After these two changes (oh, and reinstalling the machine), the machine worked fine. I had made the change in the bios and done a grub- install /dev/sda from chroot in rescue mode, but it panicd in the nv_sata coming back up. I'm guessing the different geometry settings caused it to barf.
Hmmm, depends. Linux is fairly good on auto-detecting geometry, even when the BIOS and legacy BIOS/DOS Disk Label differ.
The problem is if you wrote the GRUB MBR when you booting into the Rescue disk and it was using a different geometry. Then yes, that would dork it up. @-ppp
- The kernel/linux does *NOT* see the 3Ware card,
What about the BIOS? The ServerBIOS will list all storage cards it sees. It should let you select what boot device you want.
Also, try _manually_ loading the 3w-xxxx driver with "modprobe 3w-xxxx".
which is in the 64 bit 133Mhz slot. Which according to the diagram at http://www.tyan.com/products/html/thunderk8we.html is on Bridge A.
And the manual concurs with you too (see pages 9 & 10): ftp://ftp.tyan.com/manuals/m_s2895_100.pdf
Hmmm, maybe you should try putting it on Bridge B and closing jumper J92. That will force the PCI-X slots to 66MHz, which might be required to support the 64-bit@66MHz PCI 3Ware Escalade card.
I didn't run into this -- especially on the Bridge A which is a dedicated PCI-X slot for 1 card.
Here is the listing for lspci 00:00.0 Memory controller: nVidia Corporation CK804 Memory Controller (rev a3) 00:01.0 ISA bridge: nVidia Corporation CK804 ISA Bridge (rev a3) 00:01.1 SMBus: nVidia Corporation CK804 SMBus (rev a2) 00:02.0 USB Controller: nVidia Corporation CK804 USB Controller (rev a2) 00:02.1 USB Controller: nVidia Corporation CK804 USB Controller (rev a3) 00:04.0 Multimedia audio controller: nVidia Corporation CK804 AC'97 Audio Controller (rev a2) 00:06.0 IDE interface: nVidia Corporation CK804 IDE (rev a2) 00:07.0 IDE interface: nVidia Corporation CK804 Serial ATA Controller (rev a3) 00:08.0 IDE interface: nVidia Corporation CK804 Serial ATA Controller (rev a3) 00:09.0 PCI bridge: nVidia Corporation CK804 PCI Bridge (rev a2) 00:0a.0 Ethernet controller: nVidia Corporation CK804 Ethernet Controller (rev a3) 00:0e.0 PCI bridge: nVidia Corporation CK804 PCIE Bridge (rev a3) 01:05.0 FireWire (IEEE 1394): Texas Instruments TSB43AB22/A IEEE-1394a-2000 Controller (PHY/Link) 02:00.0 VGA compatible controller: nVidia Corporation NV45GL [Quadro FX 3400/4400] (rev a2) 80:00.0 Memory controller: nVidia Corporation CK804 Memory Controller (rev a3) 80:01.0 Memory controller: nVidia Corporation CK804 Memory Controller (rev a3) 80:0a.0 Ethernet controller: nVidia Corporation CK804 Ethernet Controller (rev a3) 80:0e.0 PCI bridge: nVidia Corporation CK804 PCIE Bridge (rev a3)
Hmmm, it's like the PCI-X busses are not even there.

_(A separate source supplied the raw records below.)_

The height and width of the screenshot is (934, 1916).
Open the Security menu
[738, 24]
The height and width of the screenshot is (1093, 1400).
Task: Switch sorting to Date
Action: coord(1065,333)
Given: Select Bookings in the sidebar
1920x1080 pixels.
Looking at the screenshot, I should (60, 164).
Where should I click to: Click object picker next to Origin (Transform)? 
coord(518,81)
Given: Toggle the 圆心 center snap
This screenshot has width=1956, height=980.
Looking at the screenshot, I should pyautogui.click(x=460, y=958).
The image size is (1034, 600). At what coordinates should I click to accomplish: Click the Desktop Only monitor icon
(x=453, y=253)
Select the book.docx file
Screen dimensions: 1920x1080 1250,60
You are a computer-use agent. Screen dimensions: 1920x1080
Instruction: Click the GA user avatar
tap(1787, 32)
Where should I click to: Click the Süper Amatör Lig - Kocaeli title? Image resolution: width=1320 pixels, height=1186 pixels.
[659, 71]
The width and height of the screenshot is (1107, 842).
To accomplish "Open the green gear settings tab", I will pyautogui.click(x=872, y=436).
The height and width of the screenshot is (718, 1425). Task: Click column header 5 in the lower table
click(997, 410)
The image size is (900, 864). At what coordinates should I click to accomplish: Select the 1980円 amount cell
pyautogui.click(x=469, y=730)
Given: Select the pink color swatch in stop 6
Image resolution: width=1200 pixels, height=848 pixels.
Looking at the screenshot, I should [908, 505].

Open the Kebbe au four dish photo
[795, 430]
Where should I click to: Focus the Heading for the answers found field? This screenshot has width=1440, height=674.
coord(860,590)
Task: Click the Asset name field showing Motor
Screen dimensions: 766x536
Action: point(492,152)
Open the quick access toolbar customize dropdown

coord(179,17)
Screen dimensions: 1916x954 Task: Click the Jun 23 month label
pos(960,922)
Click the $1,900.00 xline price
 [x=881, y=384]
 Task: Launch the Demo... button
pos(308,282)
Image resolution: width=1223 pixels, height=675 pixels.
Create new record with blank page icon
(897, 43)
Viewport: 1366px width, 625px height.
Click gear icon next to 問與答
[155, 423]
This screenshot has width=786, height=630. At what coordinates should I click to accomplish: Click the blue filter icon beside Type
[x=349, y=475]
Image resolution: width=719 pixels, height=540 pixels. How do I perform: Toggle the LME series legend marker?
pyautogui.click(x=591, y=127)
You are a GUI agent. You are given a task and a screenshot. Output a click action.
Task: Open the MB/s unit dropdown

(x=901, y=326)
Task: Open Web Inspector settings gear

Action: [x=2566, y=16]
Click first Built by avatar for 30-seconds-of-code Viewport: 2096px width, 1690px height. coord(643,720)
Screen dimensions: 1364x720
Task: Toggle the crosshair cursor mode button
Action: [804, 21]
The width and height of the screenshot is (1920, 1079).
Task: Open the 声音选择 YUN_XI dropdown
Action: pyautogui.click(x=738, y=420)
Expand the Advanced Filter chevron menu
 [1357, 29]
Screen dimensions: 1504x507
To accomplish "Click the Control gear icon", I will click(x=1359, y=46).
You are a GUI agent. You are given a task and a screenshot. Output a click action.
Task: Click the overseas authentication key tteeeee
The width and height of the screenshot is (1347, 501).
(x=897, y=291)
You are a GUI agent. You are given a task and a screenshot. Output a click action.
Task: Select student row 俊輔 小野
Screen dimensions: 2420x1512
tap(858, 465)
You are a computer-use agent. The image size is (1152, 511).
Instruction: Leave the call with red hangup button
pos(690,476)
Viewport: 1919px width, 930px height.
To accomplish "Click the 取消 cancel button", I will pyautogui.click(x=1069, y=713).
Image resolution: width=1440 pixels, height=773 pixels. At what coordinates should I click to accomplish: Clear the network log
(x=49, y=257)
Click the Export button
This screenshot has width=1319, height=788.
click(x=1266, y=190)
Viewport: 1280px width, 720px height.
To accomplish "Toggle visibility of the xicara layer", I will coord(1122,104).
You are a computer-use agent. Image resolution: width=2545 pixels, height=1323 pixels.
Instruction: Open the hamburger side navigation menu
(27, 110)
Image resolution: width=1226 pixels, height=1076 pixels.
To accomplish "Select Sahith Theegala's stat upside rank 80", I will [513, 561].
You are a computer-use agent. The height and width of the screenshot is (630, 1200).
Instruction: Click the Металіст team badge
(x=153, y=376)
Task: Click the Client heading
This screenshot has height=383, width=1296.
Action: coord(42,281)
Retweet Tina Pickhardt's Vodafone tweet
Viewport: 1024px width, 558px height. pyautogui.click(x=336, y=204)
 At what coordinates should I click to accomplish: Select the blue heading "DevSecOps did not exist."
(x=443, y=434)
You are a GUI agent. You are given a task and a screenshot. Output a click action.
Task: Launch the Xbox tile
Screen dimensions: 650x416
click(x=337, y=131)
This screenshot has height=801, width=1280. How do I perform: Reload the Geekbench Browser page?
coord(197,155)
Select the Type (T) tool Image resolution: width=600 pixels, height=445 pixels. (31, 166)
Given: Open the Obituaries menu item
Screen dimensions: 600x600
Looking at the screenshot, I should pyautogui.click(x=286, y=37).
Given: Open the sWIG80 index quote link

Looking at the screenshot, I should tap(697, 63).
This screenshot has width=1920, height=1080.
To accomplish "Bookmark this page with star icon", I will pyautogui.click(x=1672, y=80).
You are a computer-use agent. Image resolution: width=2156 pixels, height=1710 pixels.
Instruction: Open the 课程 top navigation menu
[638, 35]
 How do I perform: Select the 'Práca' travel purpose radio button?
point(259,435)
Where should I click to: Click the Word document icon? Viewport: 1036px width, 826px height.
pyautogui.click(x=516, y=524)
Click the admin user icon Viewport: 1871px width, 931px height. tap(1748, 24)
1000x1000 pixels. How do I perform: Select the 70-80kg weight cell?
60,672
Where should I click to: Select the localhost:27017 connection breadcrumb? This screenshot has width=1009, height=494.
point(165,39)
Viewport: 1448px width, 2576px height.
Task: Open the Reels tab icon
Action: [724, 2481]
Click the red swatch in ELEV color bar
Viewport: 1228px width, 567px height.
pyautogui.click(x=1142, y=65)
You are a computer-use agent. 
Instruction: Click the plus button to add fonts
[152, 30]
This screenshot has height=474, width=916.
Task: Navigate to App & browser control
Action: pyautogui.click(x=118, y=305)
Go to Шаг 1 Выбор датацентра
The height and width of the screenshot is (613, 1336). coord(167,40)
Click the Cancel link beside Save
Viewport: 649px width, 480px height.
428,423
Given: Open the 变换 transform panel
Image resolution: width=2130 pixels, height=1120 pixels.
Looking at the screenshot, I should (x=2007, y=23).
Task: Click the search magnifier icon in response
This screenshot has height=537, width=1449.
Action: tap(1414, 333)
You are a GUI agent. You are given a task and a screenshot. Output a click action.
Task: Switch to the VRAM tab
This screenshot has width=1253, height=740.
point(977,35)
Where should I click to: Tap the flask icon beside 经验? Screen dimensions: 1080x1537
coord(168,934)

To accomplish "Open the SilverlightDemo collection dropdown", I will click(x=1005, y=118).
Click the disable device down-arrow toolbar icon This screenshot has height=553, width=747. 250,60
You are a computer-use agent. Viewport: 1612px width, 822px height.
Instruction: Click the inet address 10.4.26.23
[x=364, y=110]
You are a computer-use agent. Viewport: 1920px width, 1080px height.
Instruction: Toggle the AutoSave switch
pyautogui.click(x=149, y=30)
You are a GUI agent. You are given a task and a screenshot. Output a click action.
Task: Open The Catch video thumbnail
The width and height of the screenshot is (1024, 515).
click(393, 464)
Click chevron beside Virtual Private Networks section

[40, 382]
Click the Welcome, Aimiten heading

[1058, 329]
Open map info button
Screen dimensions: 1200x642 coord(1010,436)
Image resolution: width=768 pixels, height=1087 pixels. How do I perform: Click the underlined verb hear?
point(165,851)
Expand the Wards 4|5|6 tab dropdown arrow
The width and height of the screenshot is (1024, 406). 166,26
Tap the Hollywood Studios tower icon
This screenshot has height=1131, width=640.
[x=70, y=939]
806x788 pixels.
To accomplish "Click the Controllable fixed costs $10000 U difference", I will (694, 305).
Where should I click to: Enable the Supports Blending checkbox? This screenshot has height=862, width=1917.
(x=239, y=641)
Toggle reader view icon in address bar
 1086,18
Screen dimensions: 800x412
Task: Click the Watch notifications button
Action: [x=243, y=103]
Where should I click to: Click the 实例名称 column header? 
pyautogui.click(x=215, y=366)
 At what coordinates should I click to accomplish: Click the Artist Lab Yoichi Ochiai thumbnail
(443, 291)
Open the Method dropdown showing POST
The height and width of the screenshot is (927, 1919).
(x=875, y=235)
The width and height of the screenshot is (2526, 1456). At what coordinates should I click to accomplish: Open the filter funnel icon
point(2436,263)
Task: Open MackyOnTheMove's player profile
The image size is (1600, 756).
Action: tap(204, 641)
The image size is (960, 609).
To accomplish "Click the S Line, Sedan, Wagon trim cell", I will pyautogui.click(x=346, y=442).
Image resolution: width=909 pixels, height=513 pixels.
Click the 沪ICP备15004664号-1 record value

Sometimes BIOSes can be configured to snoop all PCI busses. Also try resetting all configuration data.
This is very troubling.
Should I not see the card? I wonder if this chipset is not fully supported by the 2.6.9-11ELspm kernel?
Has _nothing_ to do with the chipset. All chipset are APIC/I2C compliant, and present a PCI bus as a PCI bus -- be it bridged, HT'd, etc... PCI, PCI-X, PCIe.
So, going back into the ServerBIOS, is there a setting for various card BIOS detections?
Or does anyone have any suggestions for kernel flags?
Hmmm, I don't think "noapic" will help you here.
It's clearly a PCI-X bus detection issue -- be it the POST not configuring the chipset registers, or the Linux kernel just not seeing anything.
I'd clearly point to the POST, if you're not seeing it as an available boot card in the BIOS.
In dmesg output I see 3ware Storage Controller device driver for Linux v1.26.00.039. 3w-xxxx: No cards found.
Hmmm, so you did try manually loading the driver, eh?
I could try moving the 3Ware card to one of the slower PCI-X slots and see if that helps. Perhaps, I will give this a whirl manana. I am at least encouraged that the bloody thing installs and boots on its own :)
Yeah, try Bridge B and slowing it down to 66MHz by closing J92.